Am sinnvollsten wäre es, nach einer speziell für diesen Zweck gebauten Distribution zu suchen, alles andere dürfte vergebene Mühe sein.

Tobias

@MrTom

zwischen 1.4 GB und 32 MB gibt's nen kleinen Unterschied  :Smile: 

----------

## lo4dro

 *MrTom wrote:*   

> Thema gab es schon:
> 
> https://forums.gentoo.org/viewtopic.php?t=31113

 

Stimmt, nur nicht ganz das was ich suche. Die Tips sind gut, aber 600MB sind eindeutig zu viel.

Ich möchte auf diesem System nichts kompilieren, das mach ich auf meinem Hauptsystem.

Viele standart Tools, würde ich durch busybox ersetzen.

Was mir fehlt ist so ne kleine "umbau" hilfe.

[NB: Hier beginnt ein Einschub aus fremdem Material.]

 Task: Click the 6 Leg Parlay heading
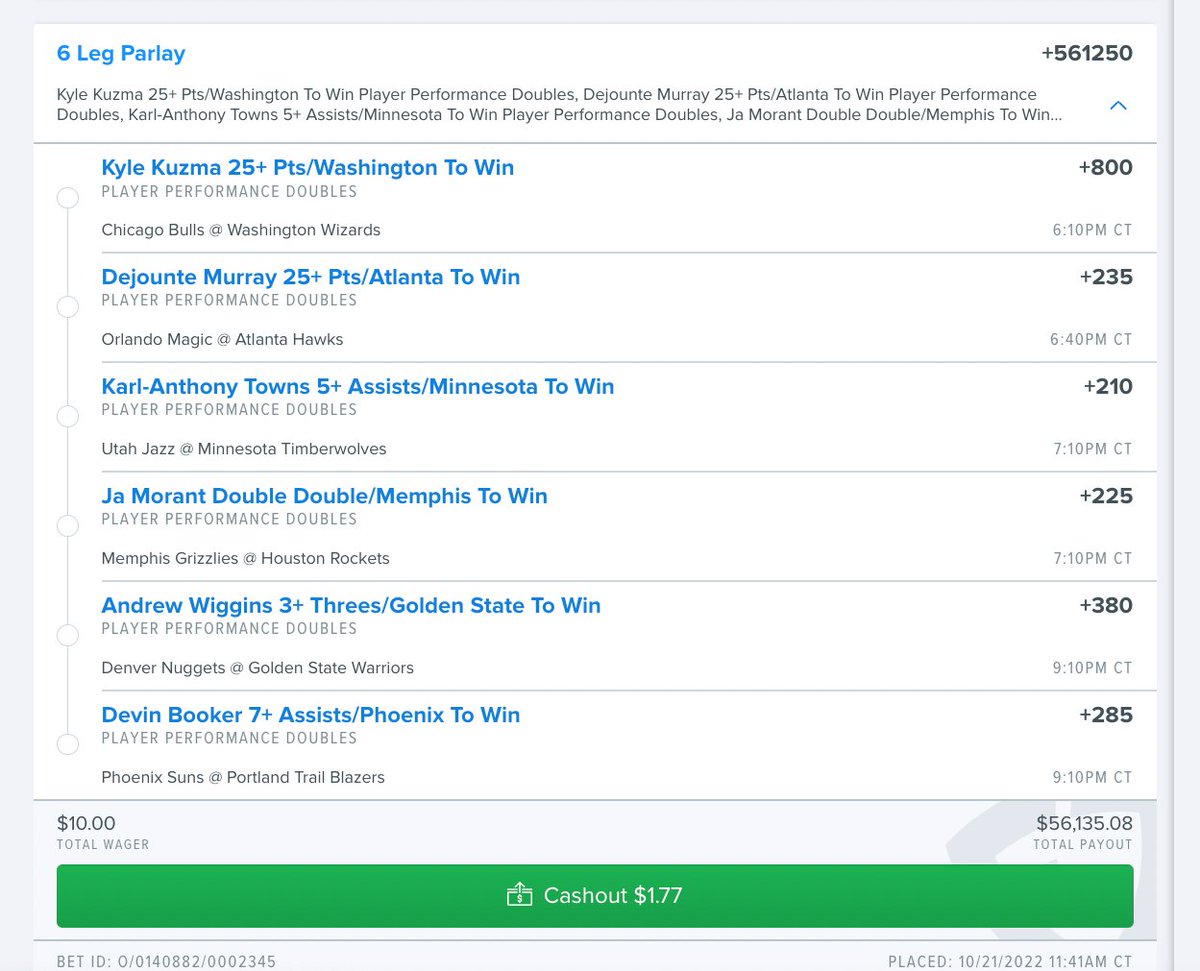tap(121, 53)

Was muß ich vom Entwicklersystem zum Wirksystem kopieren.

Wie erreiche ich, das ich kein /tmp & /logfile benötige. (syslog & cron würde ich weglassen).

----------

## tacki

hmm, alleine der portage tree ist doch schon ~260 mb groß (ohne packages/distfiles)... und was ist ein gentoo ohne portage? stimmt... genauso nackt wie jedes stinknormale minimal-system  :Smile: 

----------

## Martini

Hallo lo4dro

Schau dir bitte mal das hier an, evtl. kannst du damit was anfangen.

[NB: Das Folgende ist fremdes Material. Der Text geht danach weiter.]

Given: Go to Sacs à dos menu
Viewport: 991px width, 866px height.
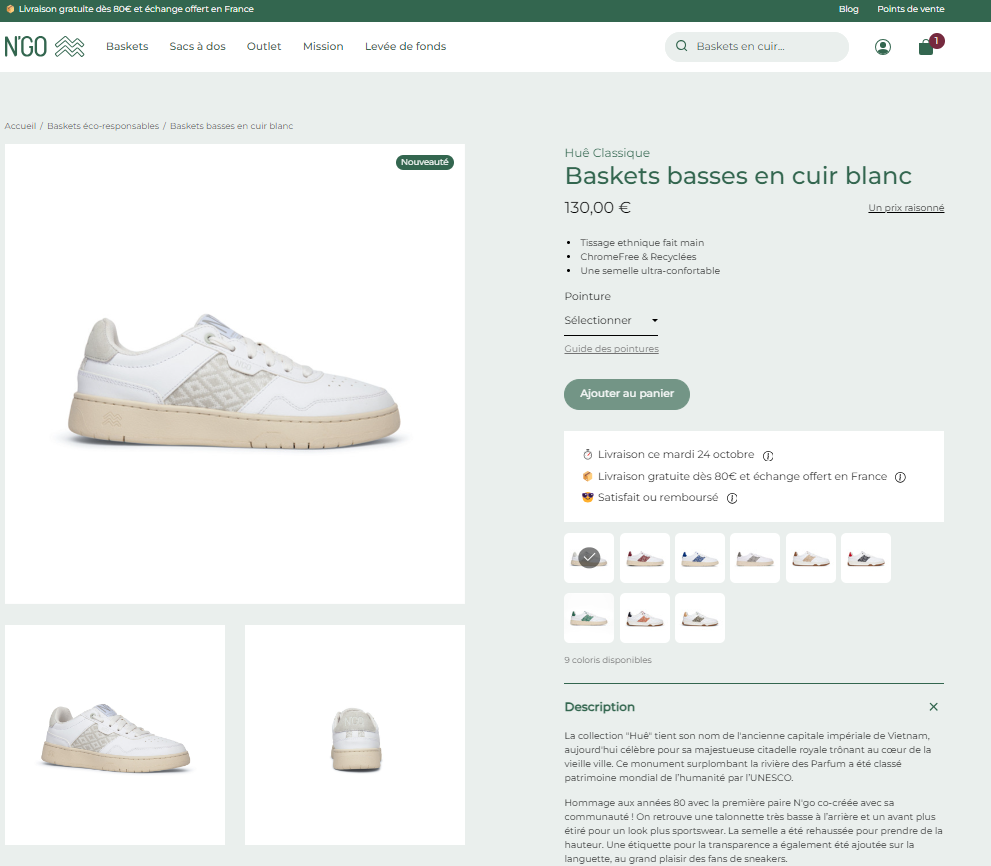Looking at the screenshot, I should click(197, 47).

https://forums.gentoo.org/viewtopic.php?t=83983

Martini

----------

## hopfe

 *Quote:*   

> Was muß ich vom Entwicklersystem zum Wirksystem kopieren.
> 
> Wie erreiche ich, das ich kein /tmp & /logfile benötige. (syslog & cron würde ich weglassen).

 

Du könntest tmp und die /var/log auf das tmpfs legen, damit würde es im speicher liegen und somit bei jeden reboot gelöscht.

----------

## lo4dro

 *Martini wrote:*   

> Hallo lo4dro
> 
> Schau dir bitte mal das hier an, evtl. kannst du damit was anfangen.
> 
> https://forums.gentoo.org/viewtopic.php?t=83983
> ...

 

Nicht schlecht, der weg sieht gut aus.

----------